For a single project to have achieved all of the systems together and it being well-received makes it exceptional. We see in the pictures, the progress on-site, and how vegetation goes to all the levels, that appease the senses is further enhanced by the progressive idea of the house being covered with the forest in a few years from now. The delightful moment is when she links the joy of living in the house that is an ever-growing mix of art and landscape, where nature and animals coexist with the client.
Talking about how clients have now been able to appreciate sustainable design she says,
“Slowly if you keep at it for long enough, and if you keep giving answers, people will accept the notion of sustainability. People are now beginning to accept and even experiment with it today.”
Her practice juggles between different scales of architecture, urban, and landscape to define the idea of green, even before it was a matter of concern.
“In the 30 years of experience, we realize this is not it. In the common definition of green is the combination of blue and yellow, but in the digital combination you find that it is grey, and there is a lot of grey in our projects, with a speck of green.”
In conversation with Ayaz, we see the other side of her work as well, which comes from a place of caring for the environment in the most tragic of times while finding solutions towards it. Her experience with the realities of the world, outside that of architecture, has taught her that people understand their resources.

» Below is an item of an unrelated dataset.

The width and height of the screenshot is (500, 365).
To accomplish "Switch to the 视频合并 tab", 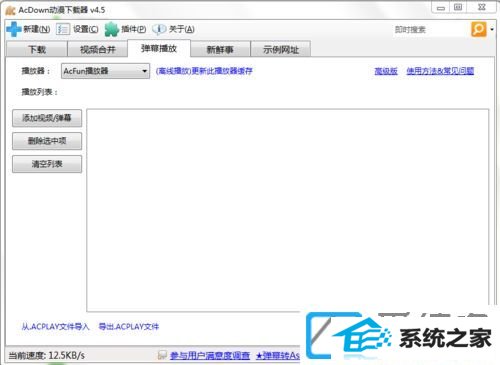I will click(97, 50).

“You don’t want to talk about climate change globally, you only want to understand common sense locally. If you start from a local place, a small one, you will see people know their resources, and here we can try to bring people together to do something, try to educate them and create awareness.”
Her take on sustainability gives us a deeper understanding of how sustainability can be perceived. This understanding has come from her years of effort throughout her work from different organizations, like INTACH where they have worked towards documenting. Through Tapi Utsav, they have set up a firm where there is a platform created to discuss ideas that can matter, having a conversation around the topic of sustainability. Through her efforts as an academic, practitioner, and an aware human being we see her outlook and way of life. Above all, she believes in the joy of people coming together for making a difference.

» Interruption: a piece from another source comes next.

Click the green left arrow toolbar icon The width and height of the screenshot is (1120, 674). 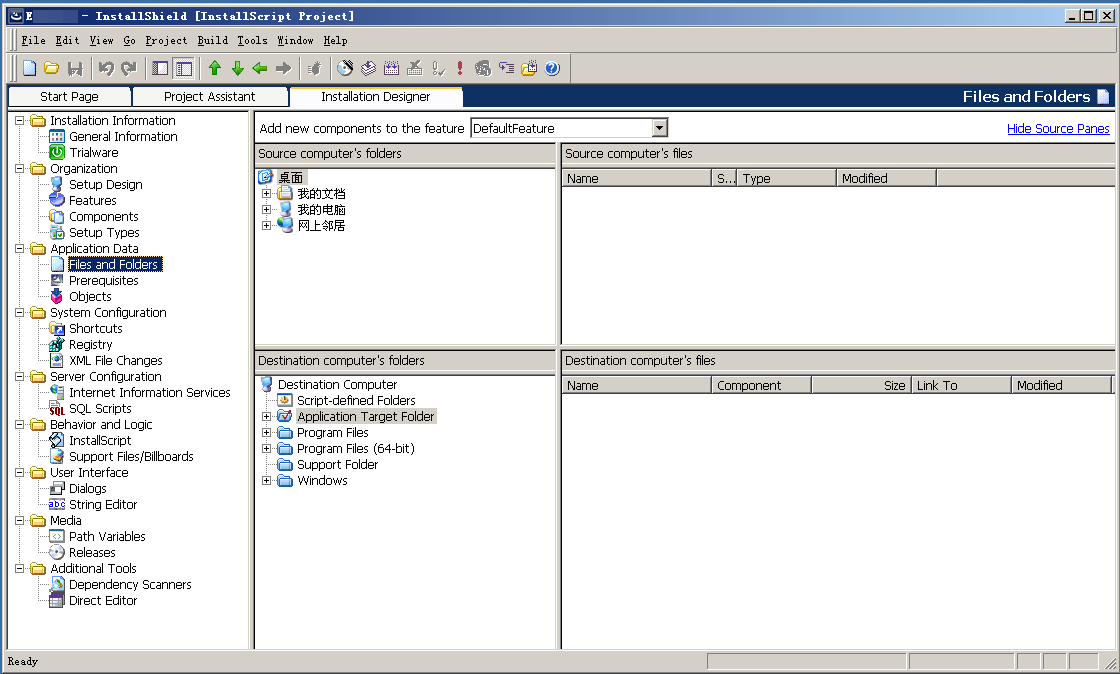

“Above all, there is empathy, not words like sustainability or green, getting people together, and caring about the things around you. If you have empathy for land, water, people, then things will go well.”

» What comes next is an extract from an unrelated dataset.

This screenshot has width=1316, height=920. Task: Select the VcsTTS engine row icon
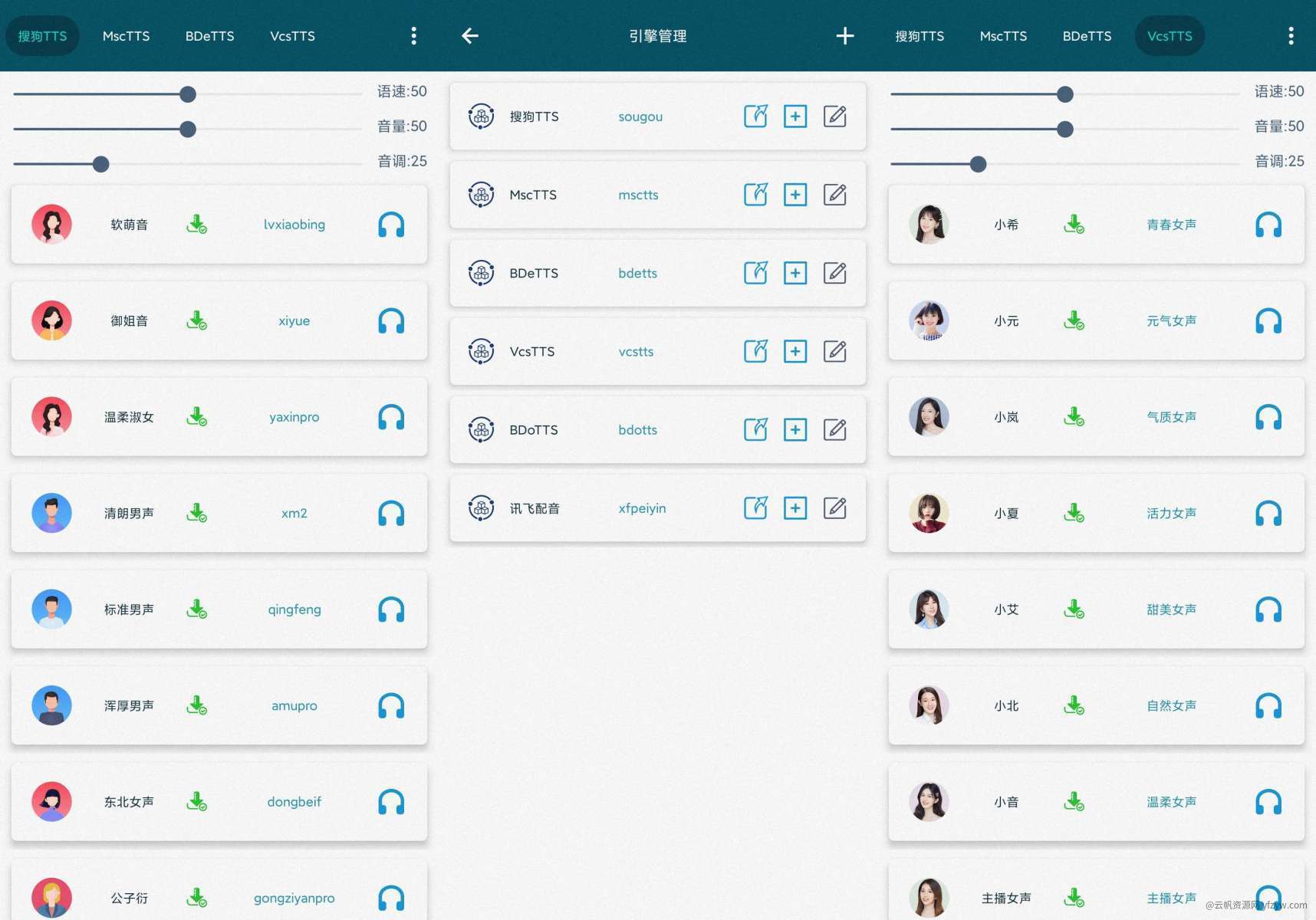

In discussing the difference in the way of practice in 1990 to now, and the different materials that have come up, the conversation is where Ayaz questions what Falguni’s choices have been affected in these changing times. Falguni believes that in having the consciousness of reusing, whatever material you use out of constraints as context or economics, it is about using things effectively and stretching it, and this as research has to be mastered as architects.
“Allow for training and intuition to guide the process, intuitively we are trained to respond to everything, but now we need to learn things and build with more awareness.”
Theconversation ends on the note of exploring the constraints in every project, whether it was the 1990’s or the present, with the instinctive choices that you make. Instead of continuous questioning of whether something is sustainable or not, everything should be built with an intuitive awareness of the situation of our planet. This discussion was never meant to be a separate discussion on sustainability and it should not be one.